The "spent output profit ratio," a metric that compares the prices at which new Bitcoin is bought and sold, has fallen to 0.95, marking its lowest level in over a year and turning negative for the first time since October, according to estimates from crypto exchange Bitfinex. This indicator suggests that recent buyers are realizing substantial losses, creating particularly challenging conditions for newcomers to the market.
Analysts at Bitfinex have pointed out the stress being experienced by recent investors, stating that "recent buyers are locking in significant losses, reinforcing the exceptionally challenging conditions for newer investors." The rapid rise and subsequent fall have created a volatile environment that tests the resolve of even seasoned cryptocurrency enthusiasts.
Adding to the market’s woes, U.S. spot Bitcoin ETFs experienced substantial outflows. On February 25, these ETFs saw outflows of around $1.1 billion, representing the largest single-day outflow since their launch in January last year, according to J.P. Morgan.
Donald Trump’s executive order to establish a U.S. crypto reserve, while initially providing a temporary boost to the market, has failed to prevent the ongoing corrective sell-off. According to John Glover, chief investment officer of crypto lending platform Ledn, "This corrective selloff has caught many by surprise," adding that the asset could find support at the $73,500 level.
The use of leverage by some traders has amplified the pain of the downturn. Bitfinex analysts report that leveraged positions have incurred overall losses hovering above $800 million per day, with February 28 and March 4 witnessing some of the most significant single-day losses.
Investment products tracking digital assets have also experienced outflows for the fourth consecutive week, according to CoinShares data. Total assets under management in these products have declined by approximately $4.75 billion to $142 billion, reaching their lowest level since mid-November 2024, immediately following the U.S. election.
"I was surprised to see bitcoin at $80,000, and it looks like the bloodletting hasn’t ended yet," remarked Kevin Dede, an analyst at investment bank H.C. Wainwright, highlighting the uncertainty surrounding the market’s future.

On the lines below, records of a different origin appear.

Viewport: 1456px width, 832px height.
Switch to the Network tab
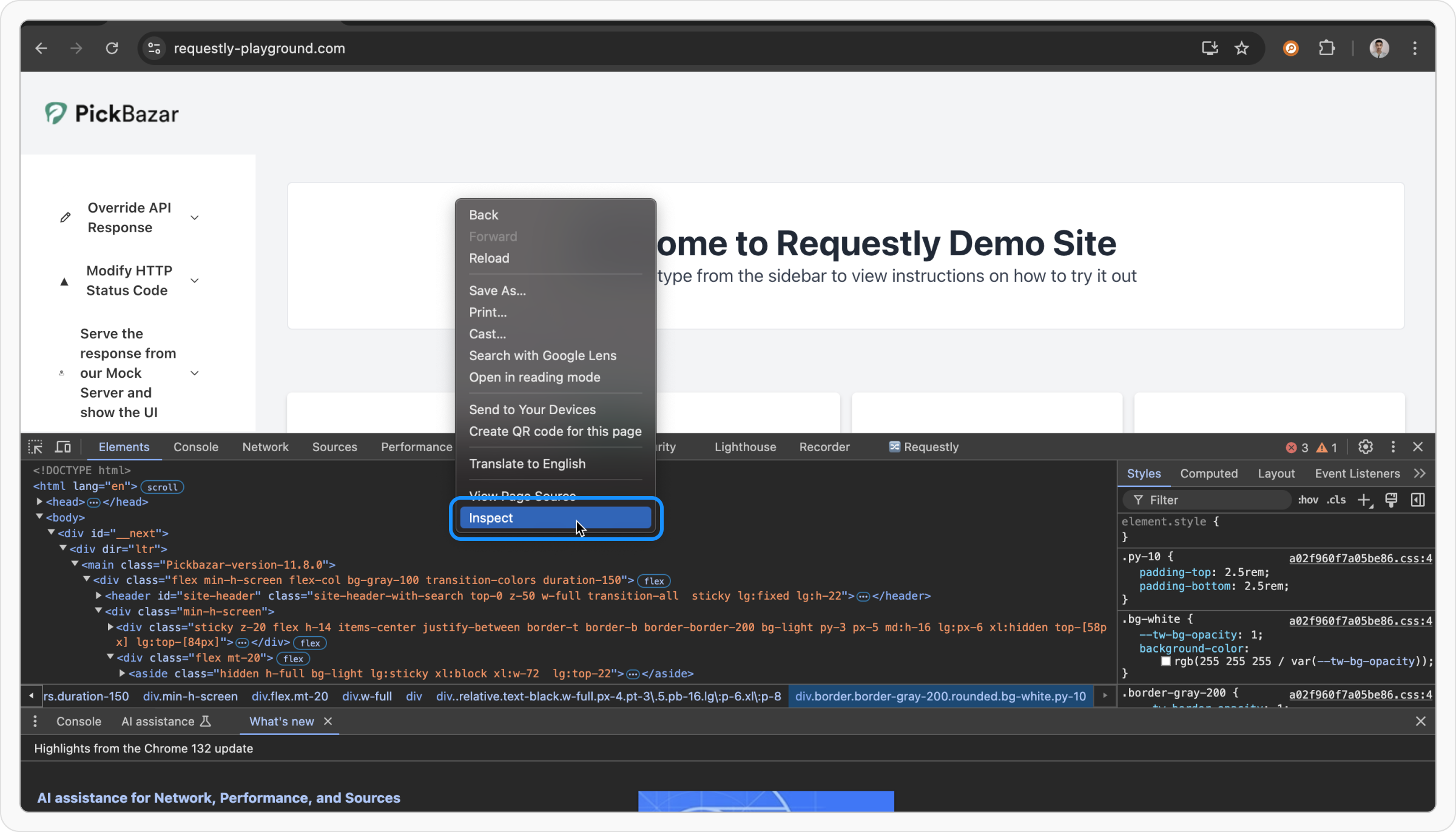point(265,447)
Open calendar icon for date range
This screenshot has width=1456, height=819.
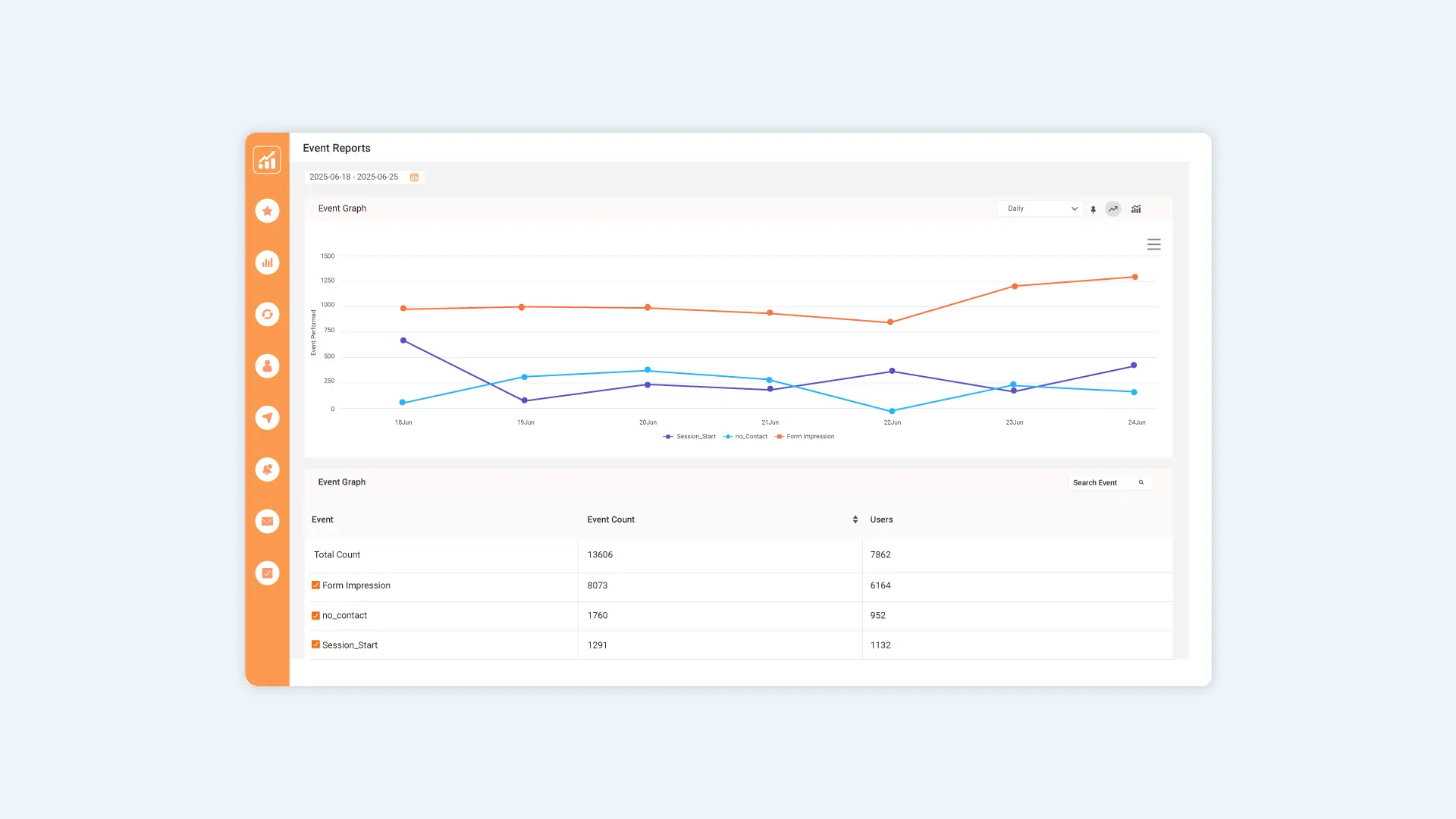414,177
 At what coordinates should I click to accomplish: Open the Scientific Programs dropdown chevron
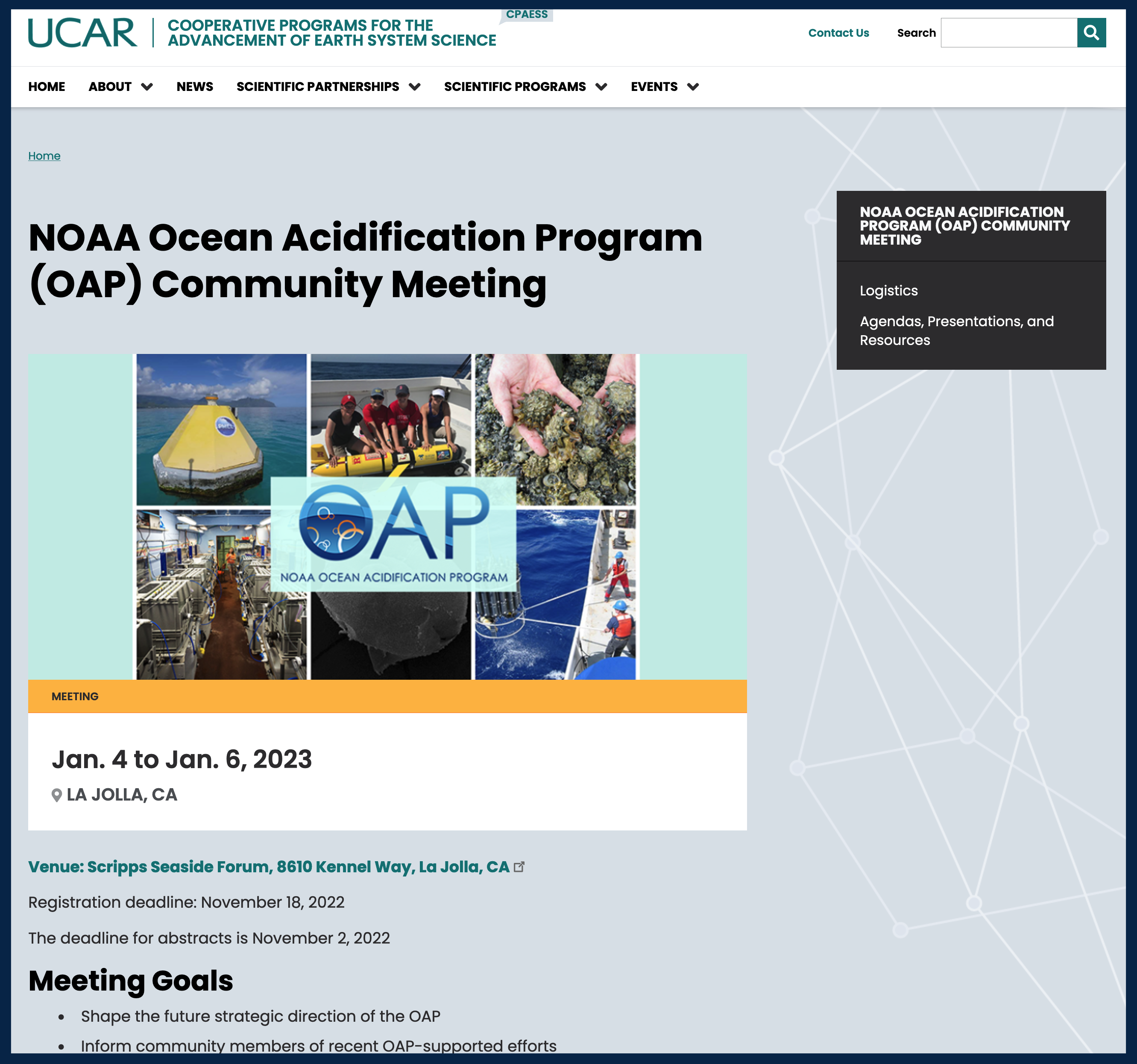coord(601,87)
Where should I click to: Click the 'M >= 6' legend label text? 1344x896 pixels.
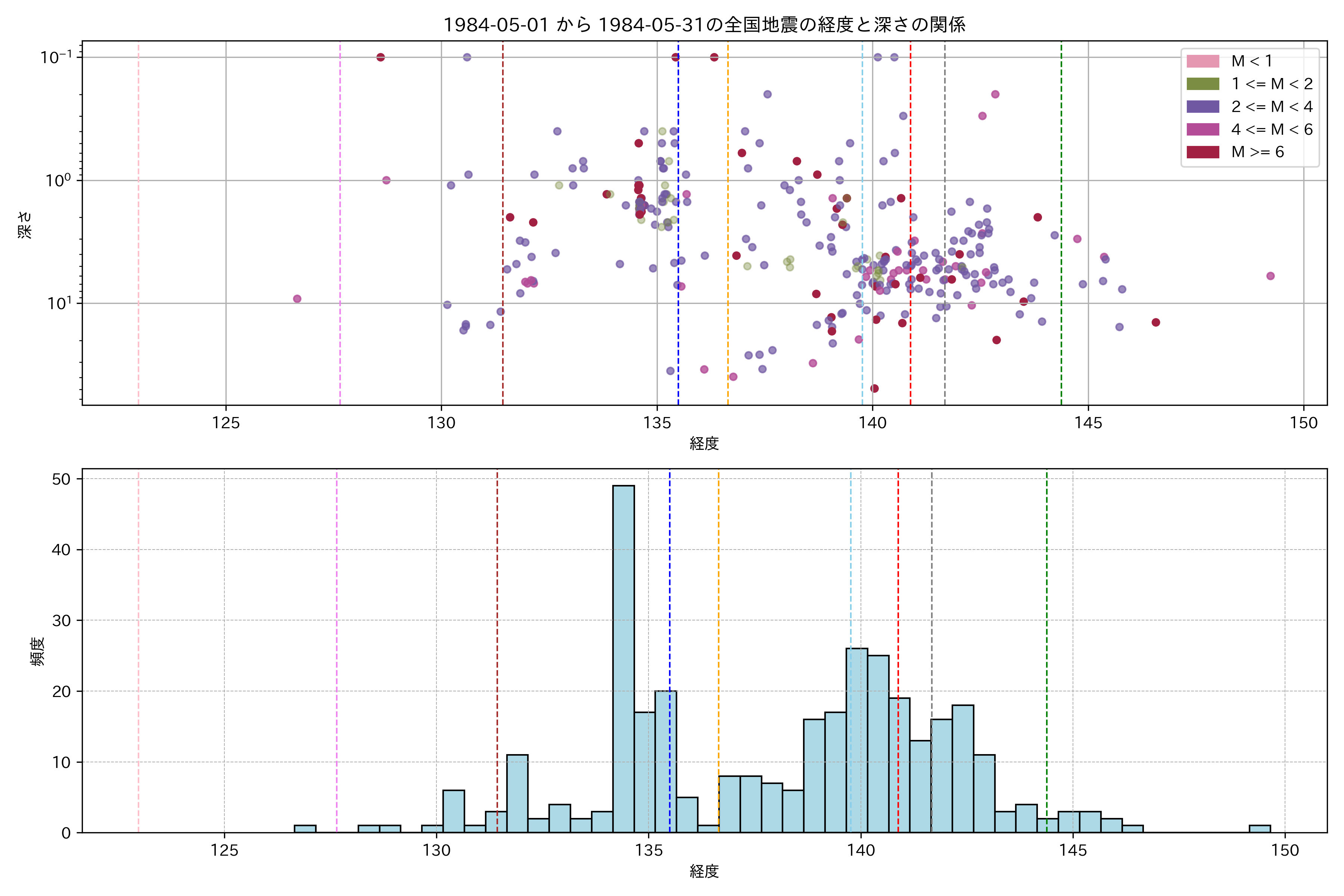tap(1257, 152)
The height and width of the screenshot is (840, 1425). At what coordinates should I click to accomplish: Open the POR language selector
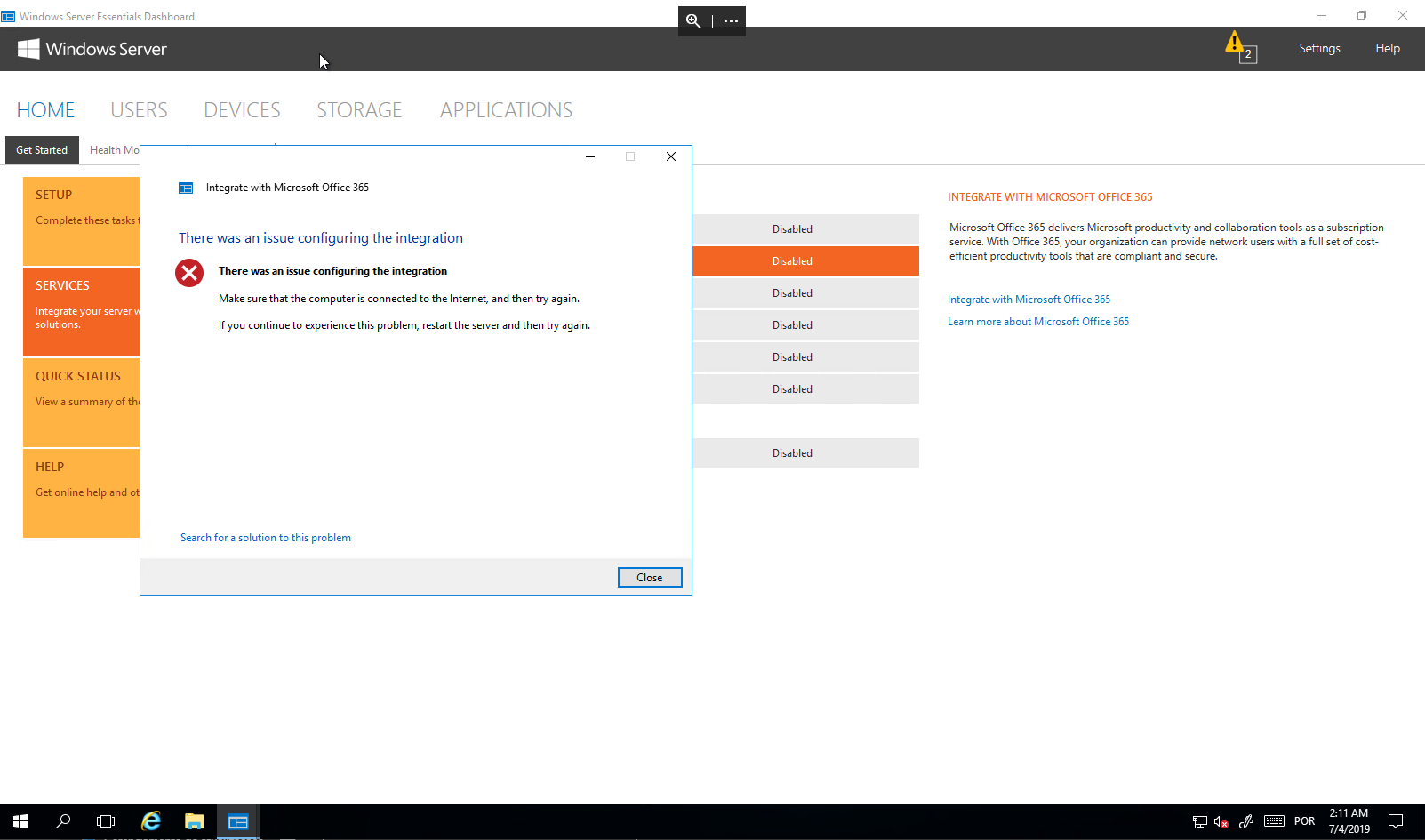tap(1304, 821)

While past sell-offs in crypto markets have often been followed by periods of stabilization, Bitcoin’s immediate fate appears to be tied to broader market trends. The implied volatility of Bitcoin, as priced into derivatives, has surged to 69% in the past 24 hours, while the implied volatility of Ethereum, the second-largest cryptocurrency, has increased from 65% to 90% since Monday, signaling that investors anticipate further volatility ahead, according to Amberdata.
Jeff Dorman, chief investment officer at asset manager Arca, noted that "The last two weeks have 100% been driven by the equity market tantrum." He added, "This likely plays out similar to what we saw in late 2018, which was nothing more than a short-term hiccup on the way to further highs." Dorman’s perspective offers a glimmer of hope that the current downturn may be a temporary setback on the path to continued growth.
The dramatic fluctuations in the cryptocurrency market following Trump’s election serve as a stark reminder of the inherent risks involved in digital asset investing. The rapid gains experienced by early investors fueled a frenzy that drew in a wave of newcomers. The subsequent decline highlights the importance of caution, diversification, and a long-term investment horizon when navigating the volatile world of cryptocurrencies. While some analysts remain optimistic about Bitcoin’s long-term prospects, the current market conditions underscore the need for investors to exercise due diligence and avoid being swept up in speculative bubbles.
Bitcoin is currently at a crucial moment, with its trajectory heavily influenced by external economic factors and investor sentiment. Observers closely monitor its performance as it grapples with its recent decline. The coming weeks will be vital in determining whether Bitcoin can regain its footing and resume its upward trajectory or if it will continue to struggle under the weight of market pressures.